Colombia performed its first pediatric liver autotransplant on March 27, 2026, at the Hospital Infantil San Vicente Fundación in Medellín, operating on María Isabel Taborda Bernal, a 13-year-old girl whose liver tumor occupied 80% of the organ and compromised the vascular structures to the point where conventional surgery could not safely remove it. Three days after the 10-hour procedure, she was walking; by early May 2026, she had returned home.
The case drew national attention not only because of the patient’s age but because the procedure, a living-donor national first for Colombia, required an institutional capacity that very few medical centers in Latin America currently hold.
A procedure built around the patient’s own organ
A liver autotransplant, technically known as ex vivo liver resection and autotransplantation (ELRA), differs from a conventional transplant in one critical respect: Surgeons remove the patient’s own liver, operate on it outside the body to extract the tumor with precision impossible inside a living patient, and then reimplant the cleaned healthy tissue, which eliminates the need for a donor organ and removes the risk of rejection that accompanies all standard transplants.
The procedure demands that a single institution simultaneously house the expertise of surgical oncology, transplant surgery, hepatology, anesthesiology, and intensive care pediatrics, disciplines that in Colombia operate at that combined level in only a handful of centers.
Jaime Alberto Ramírez, the transplant surgeon who coordinated the intervention at Hospital Infantil San Vicente Fundación, described the planning process as “very rigorous” and involving more than 30 specialists across multiple weeks of preparation, adding that “being able to do it safely is only possible when an institution manages to integrate oncological and transplant surgery at this level of development.”
The quote captures precisely why the procedure carried national significance: It demonstrated not just a single surgeon’s skill but a systemic institutional capability that Colombia built over the years.
Colombia’s transplant system is the foundation
That achievement rests on a national transplant infrastructure that Colombia has expanded steadily since Law 1805 of 2016 established presumed consent for organ donation, shifting the country’s donor pool and allowing institutions to grow their surgical volumes.

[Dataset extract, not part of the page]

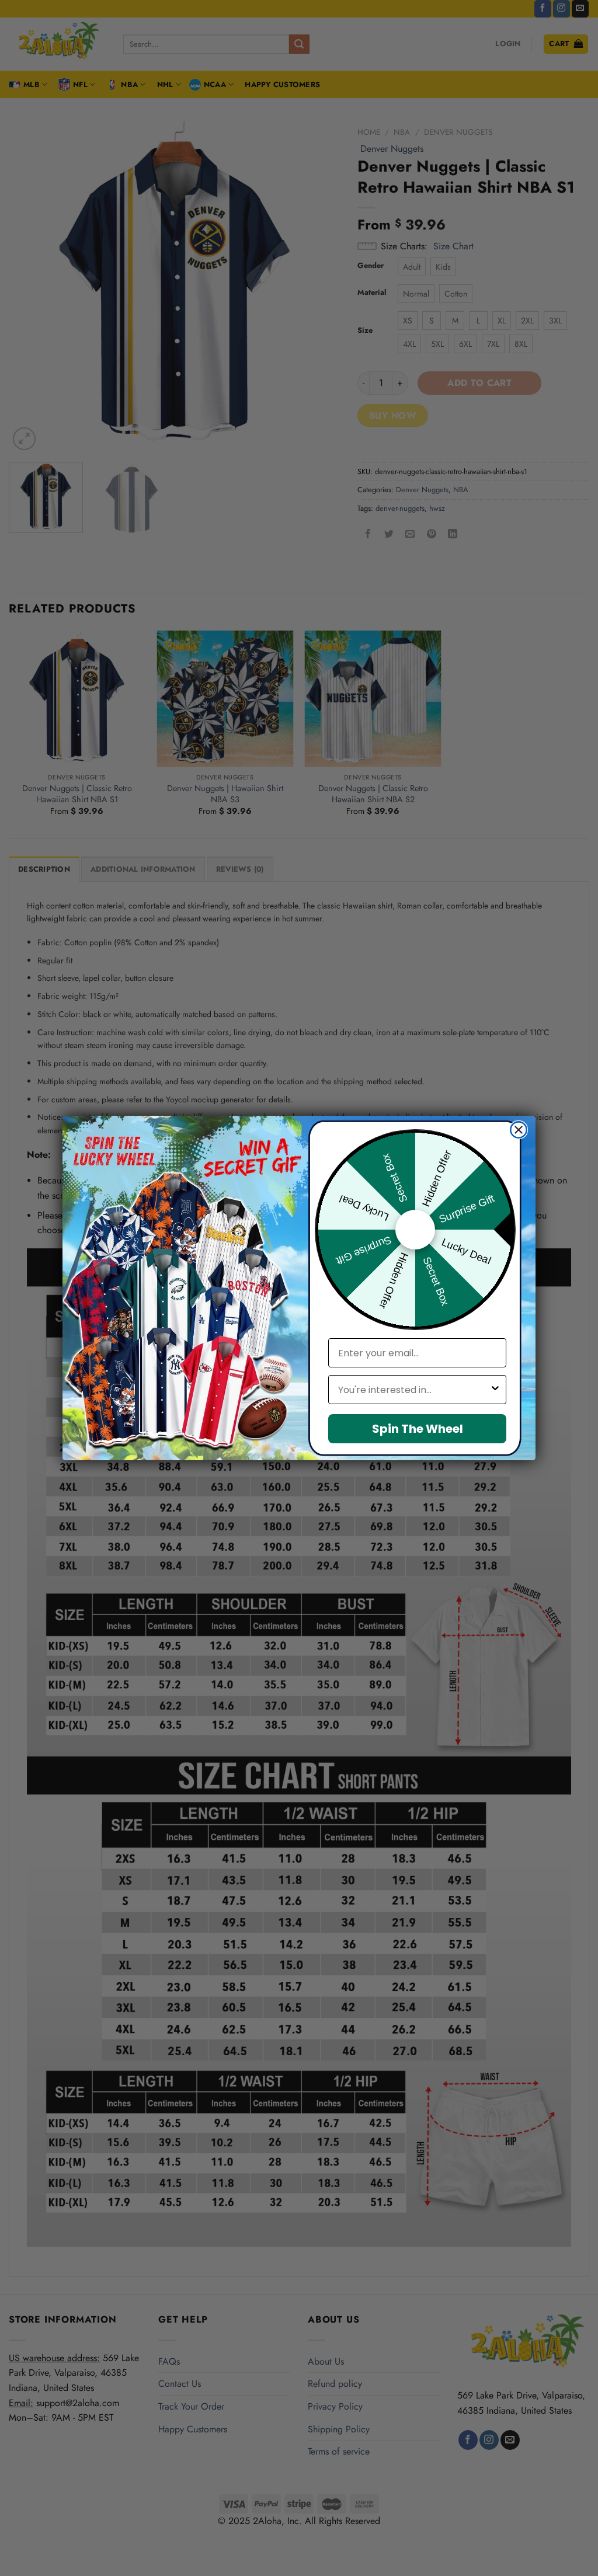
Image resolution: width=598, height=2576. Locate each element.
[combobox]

Colombia performed 1,247 solid organ transplants in 2024, according to the Instituto Nacional de Salud (INS), placing it among the highest-volume systems in the region, with Medellín and Bogota concentrating the most complex procedures. Yet pediatric access to high-complexity surgery remains clustered in a handful of urban centers, creating significant obstacles for rural patients with similar diagnoses.

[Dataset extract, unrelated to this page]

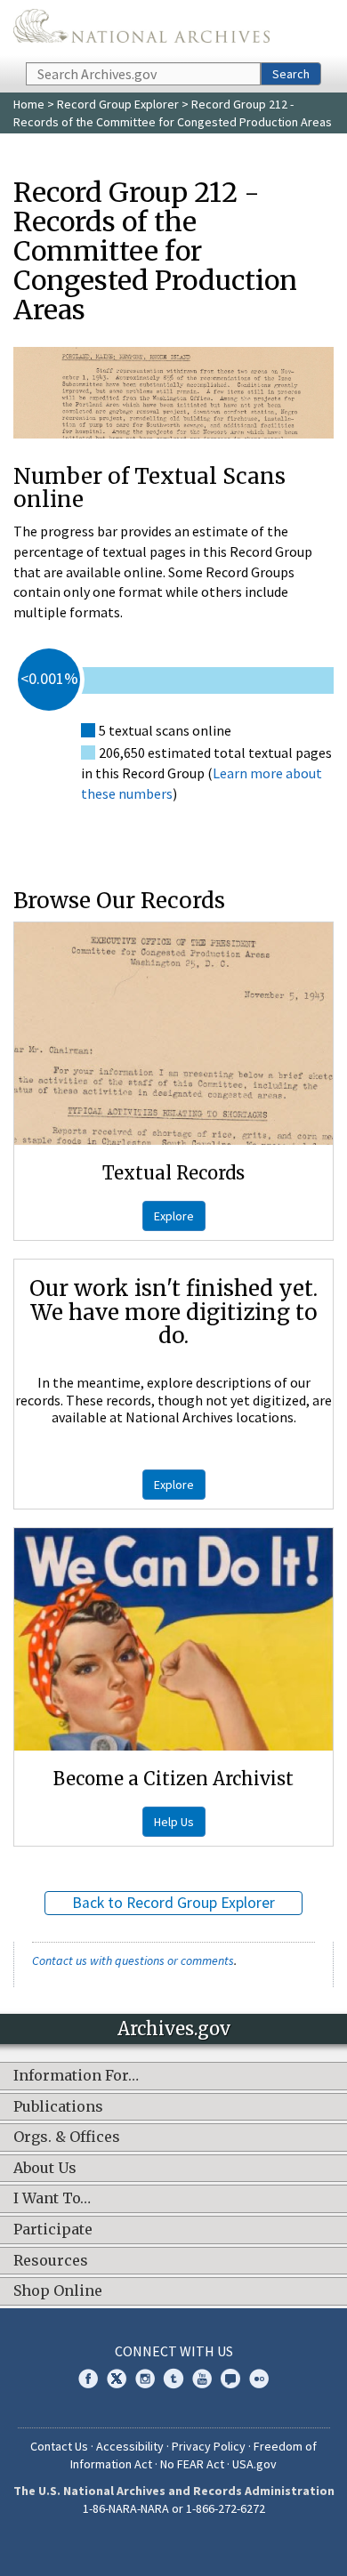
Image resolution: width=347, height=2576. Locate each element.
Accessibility (130, 2446)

Worth noting, the Hospital Infantil San Vicente Fundación is a private non-profit pediatric referral center with a consolidated liver transplant program; its capacity to execute this procedure reflects decades of institutional investment rather than a single exceptional event, which is why the surgical team framed the announcement as a program milestone rather than an isolated case.
What the Medellin case signals for Colombian medicine
The own-liver national first that Medellín registered in March 2026 carries implications beyond the individual patient’s recovery, since it places Colombia in a small group of countries whose pediatric surgical programs have reached the technical threshold required for ex vivo liver procedures, a threshold that most health systems in the region have not crossed.
That positioning matters for medical training, for international referral networks, and for the credibility of Colombia’s claim to regional leadership in high-complexity healthcare.
The country’s greatest challenge lies in the gap between Colombia’s top centers and everyday access, and Medellin’s autotransplant makes that divide impossible to ignore.